RALEIGH – It was unfair, unethical, and unwise to use taxpayer dollars to bail out banks, insurers, auto companies, and other large corporations. Check.
Many young Americans have, with the complicity of unscrupulous lenders and colleges, run up huge student-loan debts that they can’t afford. Check.
Special-interest groups and self-serving politicians wield inordinate influence over governmental decisions in Washington, Raleigh, and many local communities. Check.
If these are the sincere concerns of the Occupy movement in New York, Charlotte, Raleigh, Greensboro, and other cities, perhaps I should sign up. I’ve shared these concerns for many years, as have my colleagues at the John Locke Foundation and like-minded conservatives and libertarians across North Carolina and the nation.
But several issues hold me back. For starters, there’s that word “occupy.” Some leaders of the movement freely use the term “occupation” to describe not just their protests on public property but also their larger agenda of bringing corporate America to heel. If you occupy something that doesn’t belong to you, you are trespassing and stealing. This doesn’t exactly have the ring of persuasive expression and electoral participation to me.
Then there’s all this talk of the “1% vs. the 99%.” To suggest that 99 percent of Americans have the same views, the same interests, and the same agenda is not only preposterous but creepily reminiscent of the rhetoric of past autocrats who won 99 percent of the vote in fake elections and claimed universal support for radical social movements that had few true adherents.
Finally, there’s the actual agenda of the Occupy movement. Once you pierce its artifice of ambiguity, you find the usual left-wing tropes. Protesters insist on the right to the fruits of other people’s labor – not the right to trade their own labor for food, clothing, shelter, and health care but the right to take what they want. They insist that corporate executives, employees, and shareholders have no constitutional rights to freedom of speech or petition, and can thus be muzzled by the Bolshe… sorry, I mean the “99 percenters.”
In short, the Occupy movement is little more than a new name for an old, discredited brand of radical politics. It is about rage, hatred, envy, and larceny, not liberty, respect, and equal treatment under the law. It is a manifestation of the hard Left’s ongoing attempts to mask an unpopular agenda with populist appeals.
That having been said, there are legitimate grievances being expressed at Occupy rallies. Crony capitalism is a serious problem. Enticing young people to borrow heavily to finance college educations that don’t really boost their earnings potential is a serious problem. While I’m not so credulous as to believe that those organizing the protests are anything other than committed statists, I believe that their intended audience – the worried, frustrated public – can be persuaded to accept real solutions over phony ones.

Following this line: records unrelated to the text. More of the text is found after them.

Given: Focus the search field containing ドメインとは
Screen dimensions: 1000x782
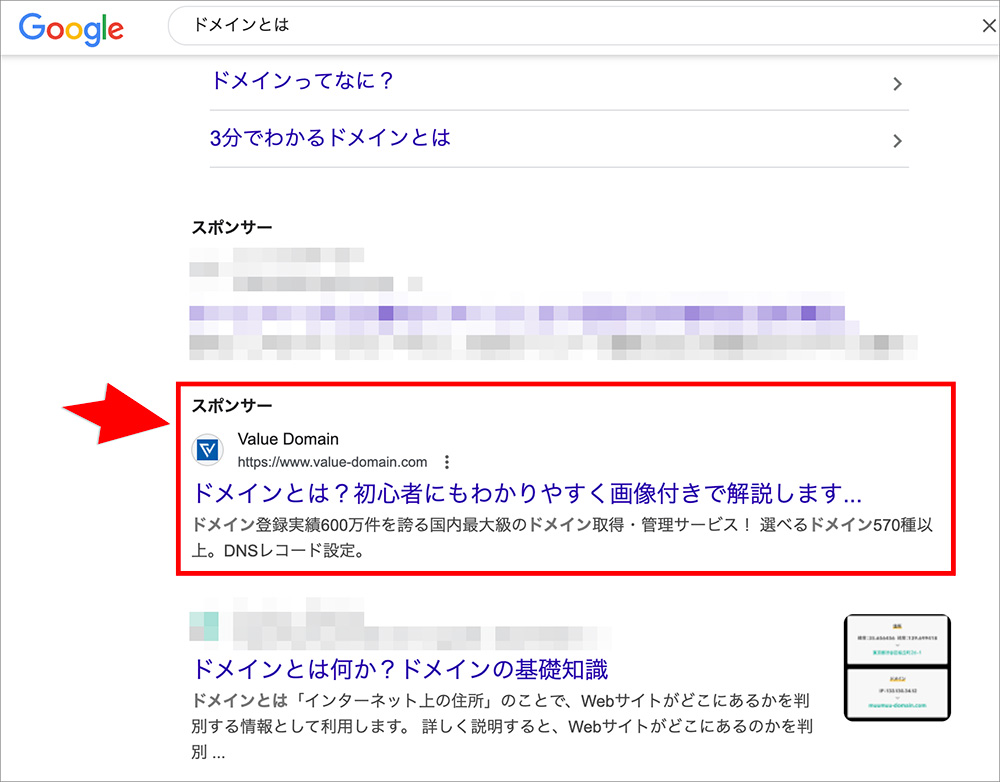Looking at the screenshot, I should coord(570,26).
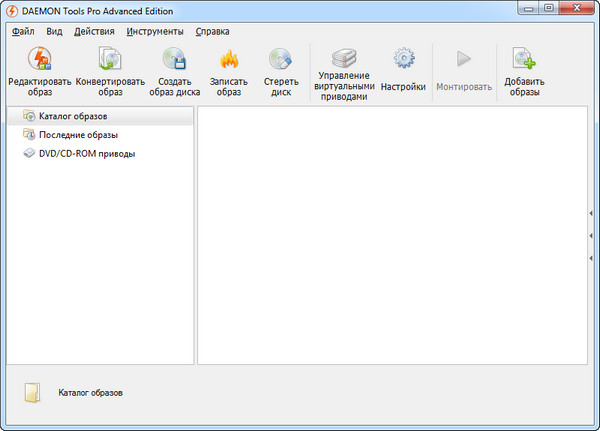This screenshot has width=600, height=431.
Task: Click the DAEMON Tools title bar icon
Action: tap(11, 10)
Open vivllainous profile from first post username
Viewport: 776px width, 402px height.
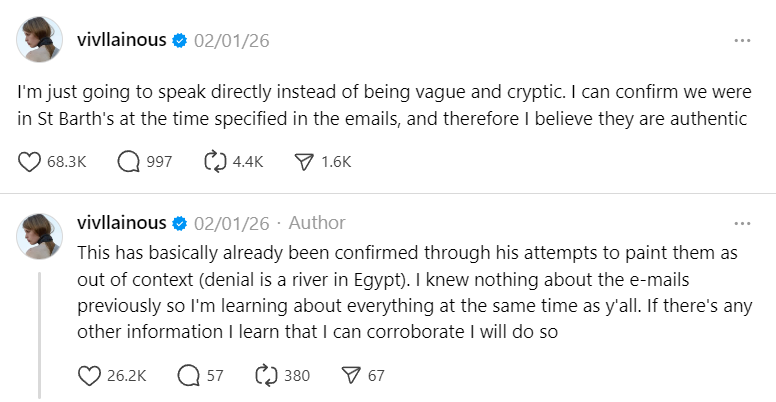coord(120,41)
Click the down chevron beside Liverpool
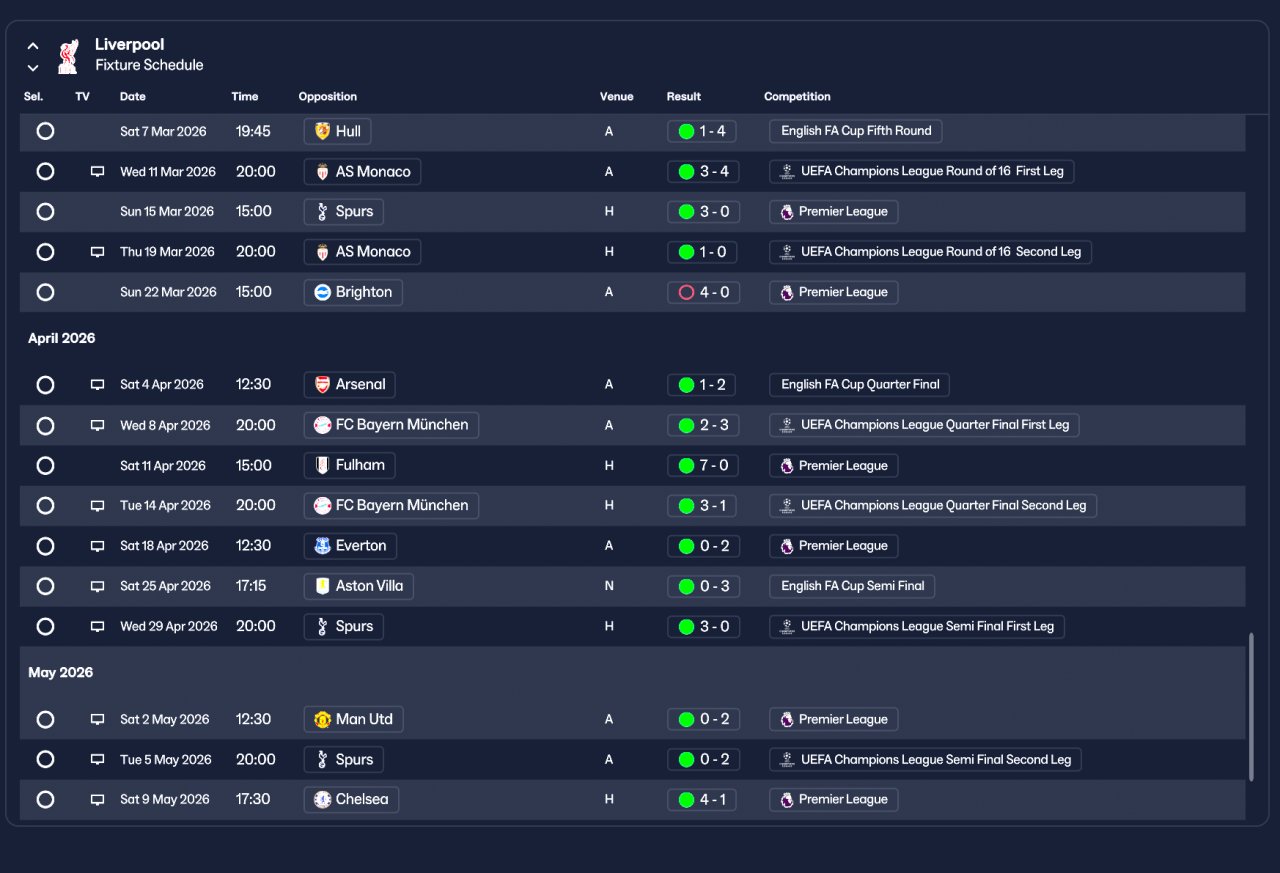1280x873 pixels. click(x=33, y=68)
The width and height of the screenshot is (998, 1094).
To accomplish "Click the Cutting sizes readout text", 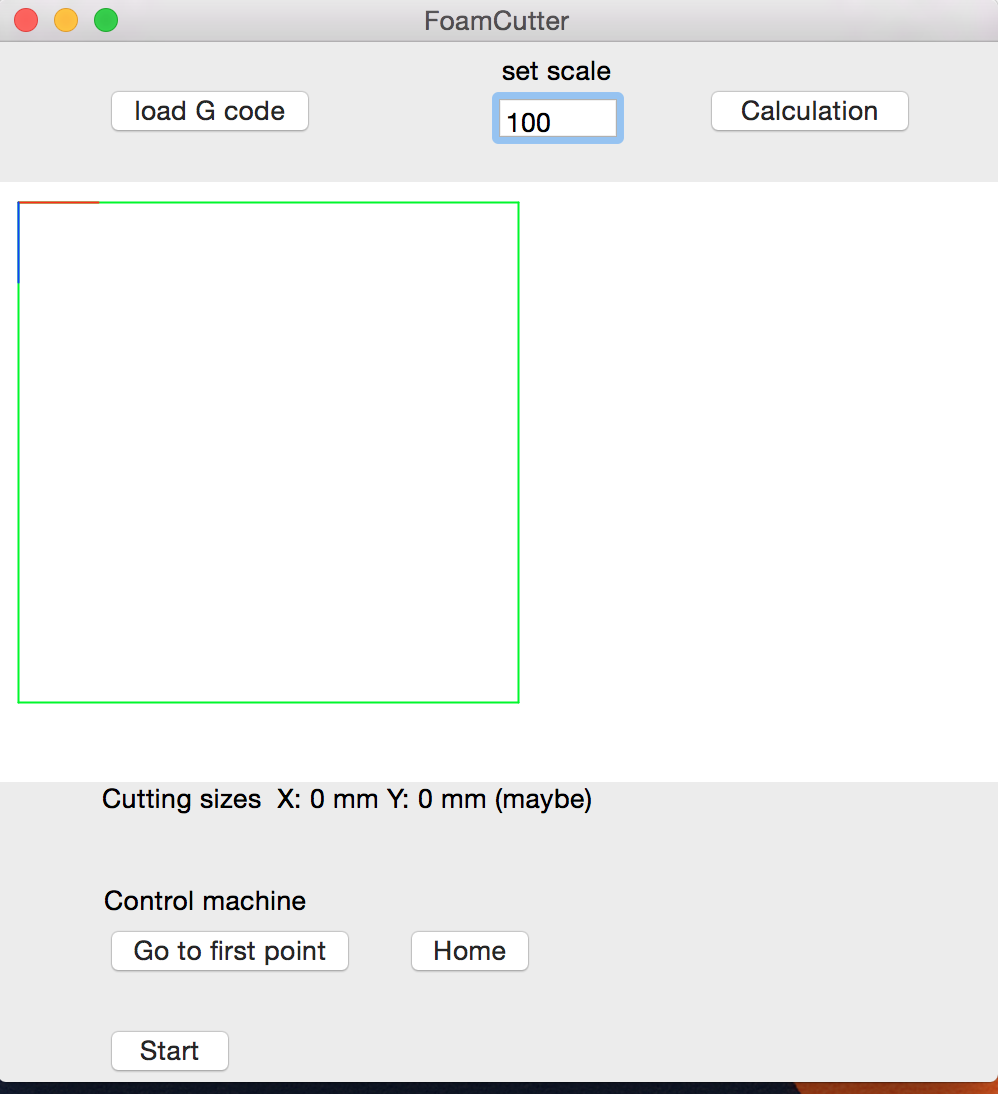I will click(x=347, y=800).
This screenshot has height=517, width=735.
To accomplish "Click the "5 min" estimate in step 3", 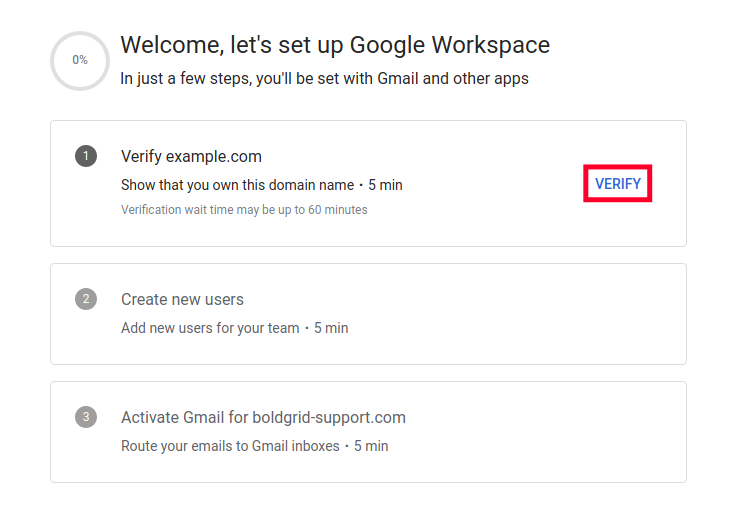I will [x=371, y=446].
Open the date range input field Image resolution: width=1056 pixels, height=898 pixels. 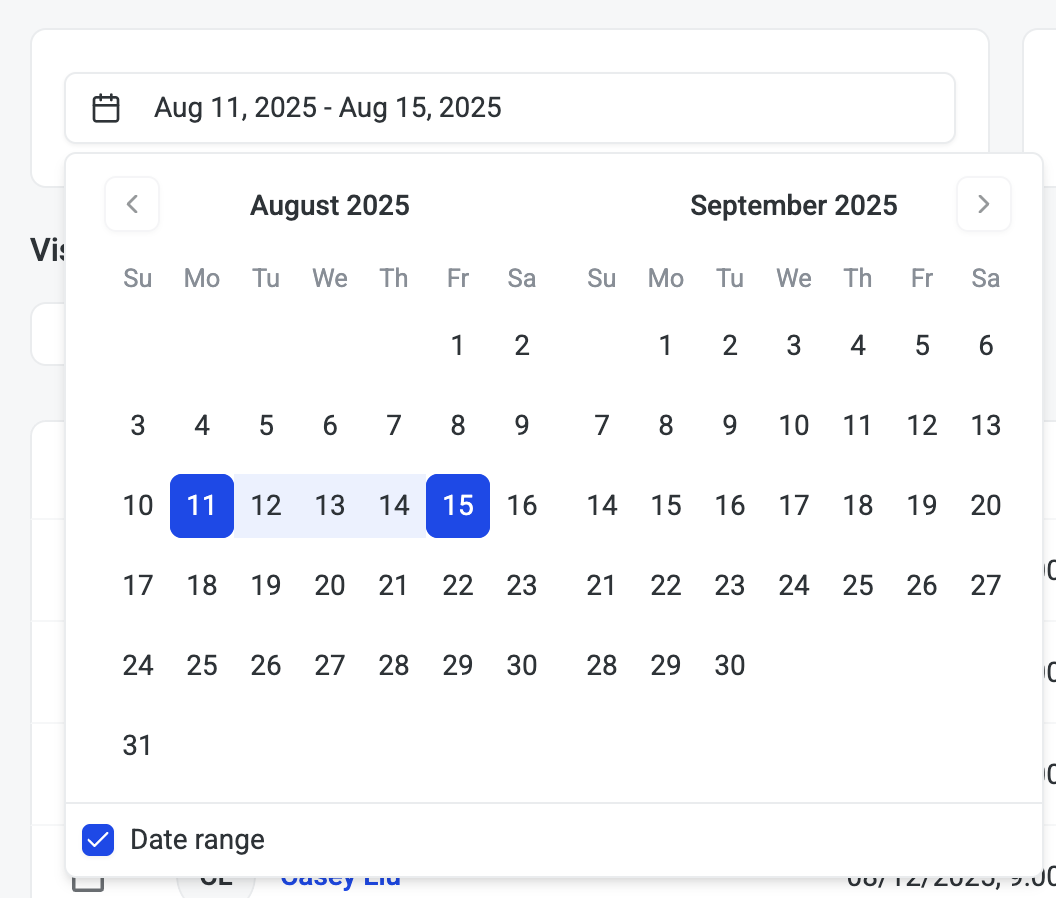(510, 108)
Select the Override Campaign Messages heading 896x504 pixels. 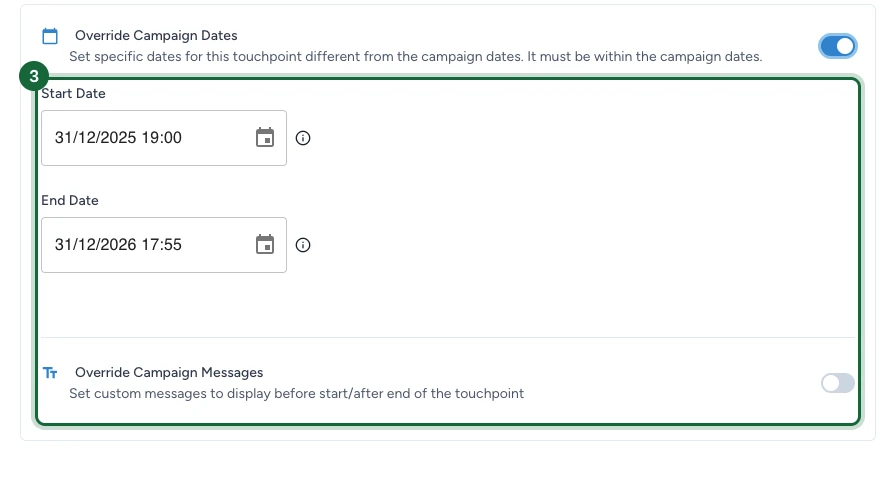click(x=169, y=373)
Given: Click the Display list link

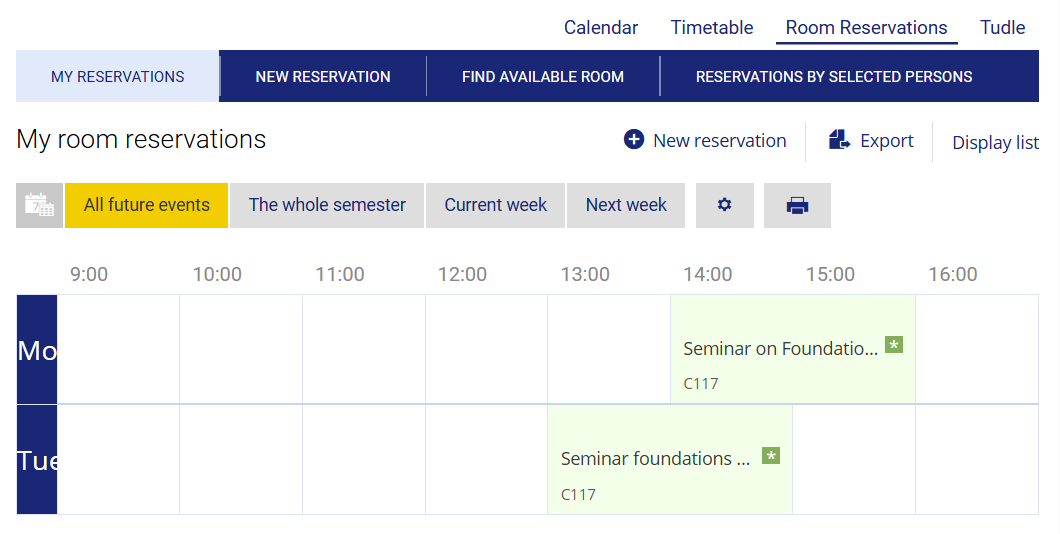Looking at the screenshot, I should (x=995, y=143).
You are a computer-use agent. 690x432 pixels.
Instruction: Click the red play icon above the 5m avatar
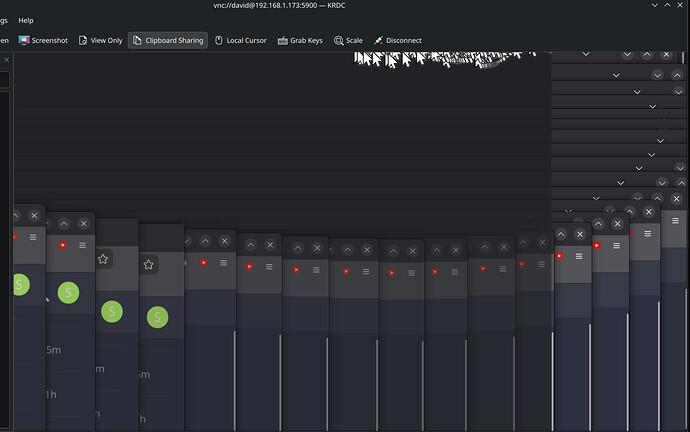tap(62, 245)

Take crony capitalism. The Tea Party movement arose in large measure as a response to the 2008-09 bailouts of Wall Street bankers and other industries. Its message was pro-capitalist and anti-crony – no more bailouts, no more special favors. But the Occupy movement is really anti-capitalist and pro-crony. Their beef is that their favored cronies – the Solyndras and General Electrics trying to make money in green energy, for example – aren’t getting bailed out enough.
The gap between rhetoric and reality in the Occupy movement is already evident. At the Occupy Charlotte site, for example, an initial rally of several hundred soon shrunk to a group of about 50 protesters camped on public property. When a WBTV crew approached the wary group for an interview, a representative explained that the protesters were “a little disappointed with some things that happened out here between some of the media outlets and stuff. Seems like some people tromped through some of their property and were a little bit forceful in the questions they asked.”
When the TV crew reminded him that the Occupy Charlotte movement was taking place on public property, he said the protestors still deserved to get some sleep.
Fair enough. To live in a dream world, one must first go to sleep.
Hood is president of the John Locke Foundation.